> Anybody know of a rule for the long strings of random words that don't
> contain words like 'the, to, a, an, then, and' and those sort of words?
I'd
Here are two sets. The first one checks only for long strings without
punctuation, and works pretty well. The second set is a modified version
that allows some punctuation, specifically to catch some recent spams that
made it thorough the first set by including random punctuation. This second
set hasn't been through a mass check, and for all I know may be hitting all
kinds of legit stuff as well as the spam.
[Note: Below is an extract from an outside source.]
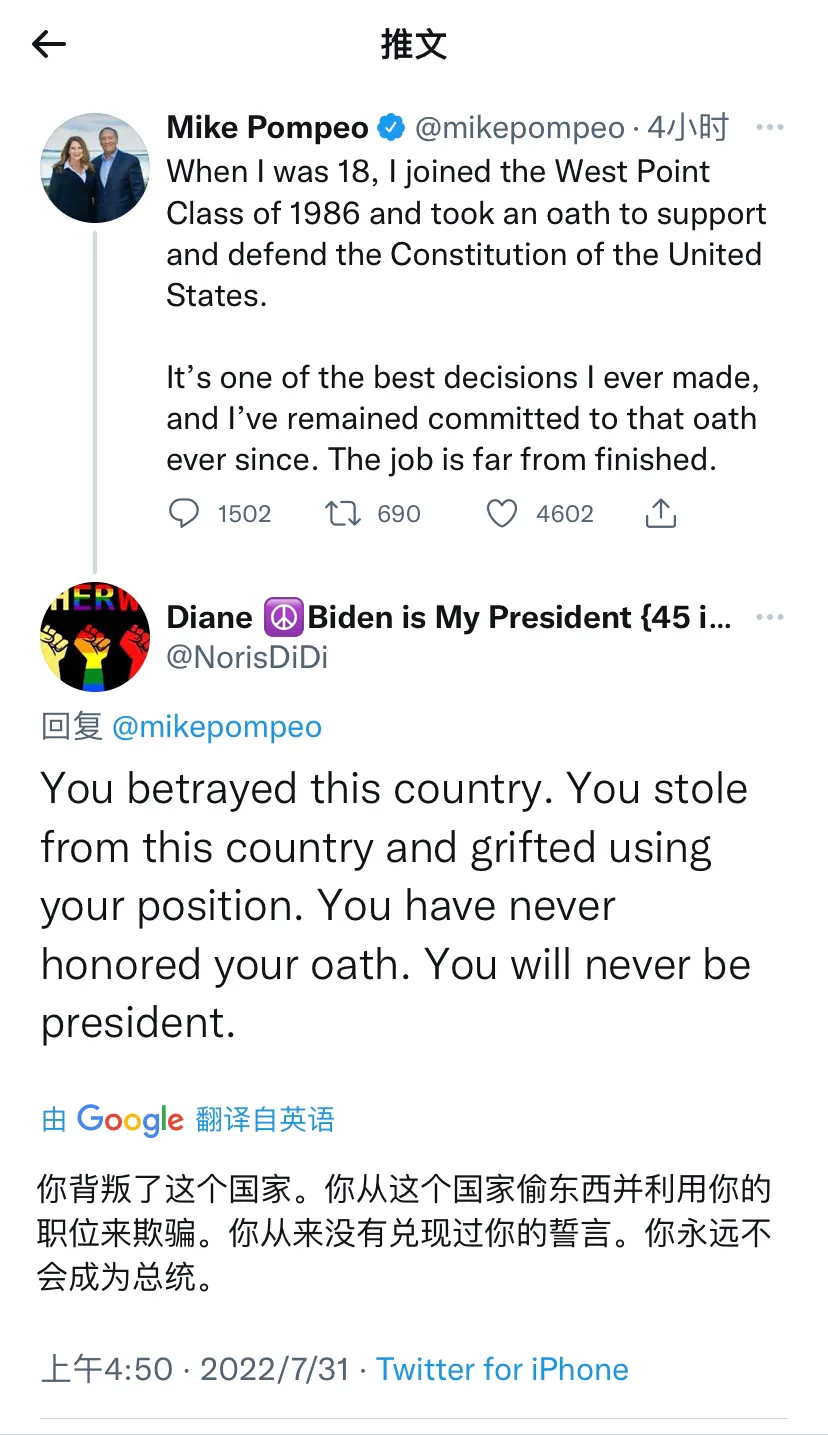Like Mike Pompeo's tweet
The height and width of the screenshot is (1435, 828).
501,514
# match Bayes-poison lists of lowercase words without articles or common
prepositions
body PT_WORDLIST_10
/(?:\b(?!(?:from|that|have|this|were|with)\b)[a-z]{4,12}\s+){10}/
describe PT_WORDLIST_10 string of 10+ random words
score PT_WORDLIST_10 1.0
body PT_WORDLIST_13
/(?:\b(?!(?:from|that|have|this|were|with)\b)[a-z]{4,12}\s+){13}/
describe PT_WORDLIST_13 string of 13+ random words
score PT_WORDLIST_13 3.0
body PT_WORDLIST_30
/(?:\b(?!(?:from|that|have|this|were|with)\b)[a-z]{4,12}\s+){30}/
describe PT_WORDLIST_30 string of 30+ random words
score PT_WORDLIST_30 10.0
# match Bayes-poison lists of lowercase words without articles or common
prepositions
body XX_WORDLIST_10
/(?:\b(?!(?:from|that|have|this|were|with)\b)[a-z\.\,\-\;]{4,18}\s+){10}/
describe XX_WORDLIST_10 string of 10+ random words
score XX_WORDLIST_10 1.0
body XX_WORDLIST_13
/(?:\b(?!(?:from|that|have|this|were|with)\b)[a-z\.\,\-\;]{4,18}\s+){13}/
describe XX_WORDLIST_13 string of 13+ random words
score XX_WORDLIST_13 3.0
body XX_WORDLIST_30
/(?:\b(?!(?:from|that|have|this|were|with)\b)[a-z\.\,\-\;]{4,18}\s+){30}/
describe XX_WORDLIST_30 string of 30+ random words
score XX_WORDLIST_30 10.0